EID is the future of the sheep sector – ICM’s James Smyth

“Electronic Identification Tagging (EID) is the future of the Irish sheep sector,” according to James Smyth of Irish Country Meats (ICM).

James, who is the general manager of ICM, spoke at the Irish Farmers’ Association’s (IFA’s) National Hill Sheep Forum which took place on Thursday, September 5, at the Glendalough Hotel, Co. Wicklow.

James spoke about the value of the Irish sheepmeat sector which currently stands at €315 million; up 15% on the 2017 figure.

“We are the fourth largest exporter of sheepmeat in Europe and, if Brexit occurs, we will probably be the third largest exporter.”

James talked about the state of play within the Irish sheep sector and the opportunities and challenges that hill farmers and processors face.

Spring of 2018 had a huge effect on the increase in value of the sheepmeat sector, with lamb price at €5.50c/kg.

“We are currently trading in 30 markets across the world. In 2017 and 2018, some of these markets came under pressure.

“Sweden has been a growing market over the last 10 years, while the tonnage of sheepmeat in Belgium has increased by 10%,” he added.

Challenges

“One of the big challenges facing processors is the growth and demand for smaller cuts of lamb, which countries such as Spain are producing with ease.

“Another market which was renowned for importing Irish sheepmeat was France. However, France has shown a decrease of 6% consumption in sheepmeat in the last six-to-seven years. The tonnage of sheepmeat going to France has dropped by 11%.”

The reason why there has been a reduction in sheepmeat exports to France is due to the Spanish market. The south of Spain region produces a very suitable lamb product, especially in the early part of the season

“Before this, very little sheepmeat was exported from Spain; lambs were exported live to the middle east. However, they have developed their businesses and have become more competitive.
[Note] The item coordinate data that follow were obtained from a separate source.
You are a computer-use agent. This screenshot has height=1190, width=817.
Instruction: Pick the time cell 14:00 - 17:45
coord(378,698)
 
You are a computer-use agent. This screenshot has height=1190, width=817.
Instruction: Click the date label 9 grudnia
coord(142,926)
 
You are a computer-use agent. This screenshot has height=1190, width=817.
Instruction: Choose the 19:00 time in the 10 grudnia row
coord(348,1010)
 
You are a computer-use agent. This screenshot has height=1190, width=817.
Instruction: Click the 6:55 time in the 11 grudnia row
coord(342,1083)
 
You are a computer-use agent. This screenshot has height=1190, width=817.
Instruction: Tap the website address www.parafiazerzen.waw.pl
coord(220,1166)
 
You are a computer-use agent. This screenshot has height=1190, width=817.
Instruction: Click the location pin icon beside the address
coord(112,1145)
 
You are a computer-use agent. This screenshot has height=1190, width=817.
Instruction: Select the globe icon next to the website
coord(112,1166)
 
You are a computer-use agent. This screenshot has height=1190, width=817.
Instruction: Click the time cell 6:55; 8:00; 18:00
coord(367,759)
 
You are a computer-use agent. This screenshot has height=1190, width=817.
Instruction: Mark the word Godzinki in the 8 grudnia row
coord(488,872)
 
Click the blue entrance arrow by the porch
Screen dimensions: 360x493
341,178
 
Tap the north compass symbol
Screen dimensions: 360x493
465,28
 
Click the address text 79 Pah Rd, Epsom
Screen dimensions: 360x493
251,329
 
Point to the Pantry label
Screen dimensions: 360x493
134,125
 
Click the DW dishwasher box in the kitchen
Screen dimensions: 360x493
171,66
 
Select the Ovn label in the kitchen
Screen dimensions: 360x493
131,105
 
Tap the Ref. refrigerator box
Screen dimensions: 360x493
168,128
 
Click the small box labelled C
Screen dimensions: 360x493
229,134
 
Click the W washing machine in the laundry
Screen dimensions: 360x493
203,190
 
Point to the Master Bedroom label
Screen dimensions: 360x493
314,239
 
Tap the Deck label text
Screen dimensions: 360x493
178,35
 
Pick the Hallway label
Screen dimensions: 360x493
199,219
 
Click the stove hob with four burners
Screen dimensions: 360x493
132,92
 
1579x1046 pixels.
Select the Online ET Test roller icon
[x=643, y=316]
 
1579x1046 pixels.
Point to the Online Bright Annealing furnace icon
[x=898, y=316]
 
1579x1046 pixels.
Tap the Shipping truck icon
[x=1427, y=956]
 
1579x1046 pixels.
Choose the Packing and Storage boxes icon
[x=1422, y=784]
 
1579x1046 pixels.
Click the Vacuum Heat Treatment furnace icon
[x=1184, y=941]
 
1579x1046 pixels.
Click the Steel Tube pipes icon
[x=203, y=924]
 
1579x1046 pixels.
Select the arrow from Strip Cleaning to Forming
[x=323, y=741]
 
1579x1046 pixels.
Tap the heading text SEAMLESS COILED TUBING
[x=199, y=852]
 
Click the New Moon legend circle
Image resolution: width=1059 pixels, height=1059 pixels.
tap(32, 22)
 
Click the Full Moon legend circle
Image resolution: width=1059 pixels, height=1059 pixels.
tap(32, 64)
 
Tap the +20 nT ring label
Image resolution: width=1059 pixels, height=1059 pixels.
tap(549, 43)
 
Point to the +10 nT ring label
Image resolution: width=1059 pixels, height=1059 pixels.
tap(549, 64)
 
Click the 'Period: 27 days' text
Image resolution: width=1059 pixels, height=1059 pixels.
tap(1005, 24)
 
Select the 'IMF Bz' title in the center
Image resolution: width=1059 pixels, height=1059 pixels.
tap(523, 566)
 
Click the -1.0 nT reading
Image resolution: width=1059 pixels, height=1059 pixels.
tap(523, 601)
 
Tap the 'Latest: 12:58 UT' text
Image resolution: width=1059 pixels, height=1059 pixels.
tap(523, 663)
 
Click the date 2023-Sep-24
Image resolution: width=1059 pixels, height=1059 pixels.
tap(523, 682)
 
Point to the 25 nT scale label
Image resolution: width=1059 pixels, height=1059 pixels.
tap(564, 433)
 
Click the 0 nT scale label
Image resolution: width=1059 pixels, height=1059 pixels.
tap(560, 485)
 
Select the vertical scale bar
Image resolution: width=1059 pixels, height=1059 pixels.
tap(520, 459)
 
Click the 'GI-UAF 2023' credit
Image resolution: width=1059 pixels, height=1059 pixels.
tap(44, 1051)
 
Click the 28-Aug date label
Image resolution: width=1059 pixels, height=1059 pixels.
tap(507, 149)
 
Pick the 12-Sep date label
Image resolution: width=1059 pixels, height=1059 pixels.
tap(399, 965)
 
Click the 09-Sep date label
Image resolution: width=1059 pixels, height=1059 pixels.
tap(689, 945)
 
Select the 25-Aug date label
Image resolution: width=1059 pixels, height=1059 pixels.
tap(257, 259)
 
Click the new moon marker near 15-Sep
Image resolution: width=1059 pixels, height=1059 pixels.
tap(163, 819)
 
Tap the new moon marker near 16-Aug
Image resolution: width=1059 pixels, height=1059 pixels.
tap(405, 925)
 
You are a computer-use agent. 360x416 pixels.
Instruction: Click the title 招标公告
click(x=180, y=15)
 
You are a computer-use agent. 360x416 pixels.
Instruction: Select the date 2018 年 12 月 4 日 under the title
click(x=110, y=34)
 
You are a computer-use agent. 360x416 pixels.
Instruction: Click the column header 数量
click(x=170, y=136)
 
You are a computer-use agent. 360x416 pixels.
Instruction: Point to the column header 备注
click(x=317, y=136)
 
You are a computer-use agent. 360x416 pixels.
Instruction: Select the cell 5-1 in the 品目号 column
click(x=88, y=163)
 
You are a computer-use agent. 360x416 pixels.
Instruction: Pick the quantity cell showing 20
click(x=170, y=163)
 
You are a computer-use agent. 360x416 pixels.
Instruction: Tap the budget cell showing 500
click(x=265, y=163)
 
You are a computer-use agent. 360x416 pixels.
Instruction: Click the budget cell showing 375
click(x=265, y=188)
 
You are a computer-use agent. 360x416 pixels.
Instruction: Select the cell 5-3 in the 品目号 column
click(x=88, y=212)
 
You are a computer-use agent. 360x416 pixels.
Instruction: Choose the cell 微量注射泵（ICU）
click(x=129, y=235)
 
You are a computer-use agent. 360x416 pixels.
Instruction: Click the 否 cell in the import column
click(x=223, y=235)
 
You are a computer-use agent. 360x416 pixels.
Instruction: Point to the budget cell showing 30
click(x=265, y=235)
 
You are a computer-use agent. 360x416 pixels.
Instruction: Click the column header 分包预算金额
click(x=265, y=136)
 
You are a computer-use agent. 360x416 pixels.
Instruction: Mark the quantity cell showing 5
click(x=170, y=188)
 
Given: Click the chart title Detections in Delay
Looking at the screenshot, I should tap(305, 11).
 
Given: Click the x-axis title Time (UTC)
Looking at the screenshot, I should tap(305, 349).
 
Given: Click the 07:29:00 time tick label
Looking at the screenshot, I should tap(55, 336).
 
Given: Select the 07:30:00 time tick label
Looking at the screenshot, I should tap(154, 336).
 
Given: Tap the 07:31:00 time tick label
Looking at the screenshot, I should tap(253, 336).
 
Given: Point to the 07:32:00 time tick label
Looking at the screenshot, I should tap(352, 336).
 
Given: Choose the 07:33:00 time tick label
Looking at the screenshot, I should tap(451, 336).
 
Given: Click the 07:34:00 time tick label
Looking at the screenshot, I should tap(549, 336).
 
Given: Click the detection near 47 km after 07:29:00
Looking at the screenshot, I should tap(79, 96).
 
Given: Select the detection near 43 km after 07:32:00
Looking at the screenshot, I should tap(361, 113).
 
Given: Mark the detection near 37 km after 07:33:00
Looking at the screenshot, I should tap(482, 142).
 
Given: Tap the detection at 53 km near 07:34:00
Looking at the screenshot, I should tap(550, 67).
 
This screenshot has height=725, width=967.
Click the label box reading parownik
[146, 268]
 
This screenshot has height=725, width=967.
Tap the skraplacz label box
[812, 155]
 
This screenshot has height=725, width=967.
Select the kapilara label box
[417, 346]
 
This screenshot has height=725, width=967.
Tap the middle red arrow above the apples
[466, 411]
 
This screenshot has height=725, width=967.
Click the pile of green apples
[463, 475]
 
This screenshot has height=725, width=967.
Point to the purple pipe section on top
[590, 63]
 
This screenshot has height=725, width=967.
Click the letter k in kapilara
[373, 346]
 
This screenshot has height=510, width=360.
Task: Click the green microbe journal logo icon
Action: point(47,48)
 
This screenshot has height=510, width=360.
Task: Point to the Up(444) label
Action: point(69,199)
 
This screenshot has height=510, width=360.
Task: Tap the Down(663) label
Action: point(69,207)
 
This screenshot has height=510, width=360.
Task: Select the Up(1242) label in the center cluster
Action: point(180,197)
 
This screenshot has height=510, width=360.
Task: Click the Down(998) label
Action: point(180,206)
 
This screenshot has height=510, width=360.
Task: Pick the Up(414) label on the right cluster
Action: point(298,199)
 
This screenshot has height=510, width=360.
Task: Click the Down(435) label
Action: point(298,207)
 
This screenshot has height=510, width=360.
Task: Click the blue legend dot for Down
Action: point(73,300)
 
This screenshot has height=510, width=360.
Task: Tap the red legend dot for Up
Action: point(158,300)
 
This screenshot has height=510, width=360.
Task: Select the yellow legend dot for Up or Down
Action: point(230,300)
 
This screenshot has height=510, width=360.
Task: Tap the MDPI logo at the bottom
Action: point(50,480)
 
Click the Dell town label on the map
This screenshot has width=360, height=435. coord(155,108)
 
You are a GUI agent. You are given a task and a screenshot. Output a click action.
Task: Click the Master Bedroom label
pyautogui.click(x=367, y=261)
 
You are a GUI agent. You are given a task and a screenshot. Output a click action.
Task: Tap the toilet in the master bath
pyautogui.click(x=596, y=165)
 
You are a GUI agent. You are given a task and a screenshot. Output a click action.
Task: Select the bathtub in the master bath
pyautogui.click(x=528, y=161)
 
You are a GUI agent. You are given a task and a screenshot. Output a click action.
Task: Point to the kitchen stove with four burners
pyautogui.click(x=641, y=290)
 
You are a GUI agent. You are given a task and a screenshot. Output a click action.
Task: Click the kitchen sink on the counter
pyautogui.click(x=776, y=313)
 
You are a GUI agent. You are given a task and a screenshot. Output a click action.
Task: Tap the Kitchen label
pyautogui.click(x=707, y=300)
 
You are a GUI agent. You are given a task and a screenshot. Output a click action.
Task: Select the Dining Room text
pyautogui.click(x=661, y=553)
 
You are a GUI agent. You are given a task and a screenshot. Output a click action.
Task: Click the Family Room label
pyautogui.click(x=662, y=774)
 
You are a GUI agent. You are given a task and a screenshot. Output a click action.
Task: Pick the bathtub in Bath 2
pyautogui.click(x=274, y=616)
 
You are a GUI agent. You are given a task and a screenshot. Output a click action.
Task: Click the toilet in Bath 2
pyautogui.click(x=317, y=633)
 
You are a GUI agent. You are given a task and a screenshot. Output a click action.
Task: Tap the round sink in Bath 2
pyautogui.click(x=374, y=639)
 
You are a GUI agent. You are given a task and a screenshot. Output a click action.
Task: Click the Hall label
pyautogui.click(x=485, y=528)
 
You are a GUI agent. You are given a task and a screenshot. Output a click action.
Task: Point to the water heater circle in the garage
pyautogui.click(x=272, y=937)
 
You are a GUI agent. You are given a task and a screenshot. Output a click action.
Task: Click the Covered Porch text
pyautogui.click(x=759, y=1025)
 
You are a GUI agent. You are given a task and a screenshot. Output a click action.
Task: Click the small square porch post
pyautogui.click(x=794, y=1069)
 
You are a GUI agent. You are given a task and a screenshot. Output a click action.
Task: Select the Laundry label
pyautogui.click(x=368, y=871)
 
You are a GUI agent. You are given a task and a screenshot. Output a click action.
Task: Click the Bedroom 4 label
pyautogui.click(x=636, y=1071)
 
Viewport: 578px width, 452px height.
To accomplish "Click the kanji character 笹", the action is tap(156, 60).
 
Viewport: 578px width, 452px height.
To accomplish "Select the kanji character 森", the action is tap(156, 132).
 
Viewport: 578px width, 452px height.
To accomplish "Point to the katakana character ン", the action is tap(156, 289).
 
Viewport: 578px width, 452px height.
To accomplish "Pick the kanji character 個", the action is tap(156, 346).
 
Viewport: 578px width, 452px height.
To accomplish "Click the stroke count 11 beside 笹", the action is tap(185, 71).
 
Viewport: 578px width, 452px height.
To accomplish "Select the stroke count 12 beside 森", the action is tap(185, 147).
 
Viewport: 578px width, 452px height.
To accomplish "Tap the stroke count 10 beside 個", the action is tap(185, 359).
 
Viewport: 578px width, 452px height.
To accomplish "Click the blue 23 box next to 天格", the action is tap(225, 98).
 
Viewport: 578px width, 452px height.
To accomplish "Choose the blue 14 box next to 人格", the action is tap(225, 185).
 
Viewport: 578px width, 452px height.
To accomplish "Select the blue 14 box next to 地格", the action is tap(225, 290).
“This affects the Irish price of lamb up until July 1, which is a lot later than normal for Spanish producers. The lamb they produce is very suitable in weight and colour, compared to Irish lambs that are heavier and have a higher fat cover.

We became maybe too reliant on the French market; we were exporting too much carcass lamb at the time, which was in the region of 75%.

“Another challenge is carefully selecting lambs for slaughter – a mixed-quality batch of lambs will result in a poor price.

“We need lambs that are 17kg+ in dead weight – light lambs less than 17kg won’t be processed. This is due to the leg and shoulder size being too small for our markets,” James added.

Opportunities

James highlighted three key dates that hill sheep farmers should be aware of when thinking of slaughtering lambs in 2020.

These include:
  • Easter Sunday: Generally, there is a strong demand for sheep a month before this date
  • Ramadan (April 23 to May 23): Hill farmers should benefit from good store prices, and should see feeders duly rewarded with regards to price at this time;
  • EID festival, July 31: A good volume of lamb will be taken out of the system. There’ll be no massive increase in price but it’s a good promotion opportunity when a large volume of lamb is available to sell.

James went on to explain that over the last 12 months processors are actively sourcing hill lamb, which they may not have been renowned for doing so previously.

There is 300 head of lamb being exported to Sweden 40 weeks of the year.

“There are opportunities opening in the Japanese and Chinese markets and the recent audits by Chinese officials were successful. This was largely down to the fact that the EID system was in operation.

“As a processor, we had full confidence in the traceability of our lamb which was what the Chinese officials were looking for,” James concluded.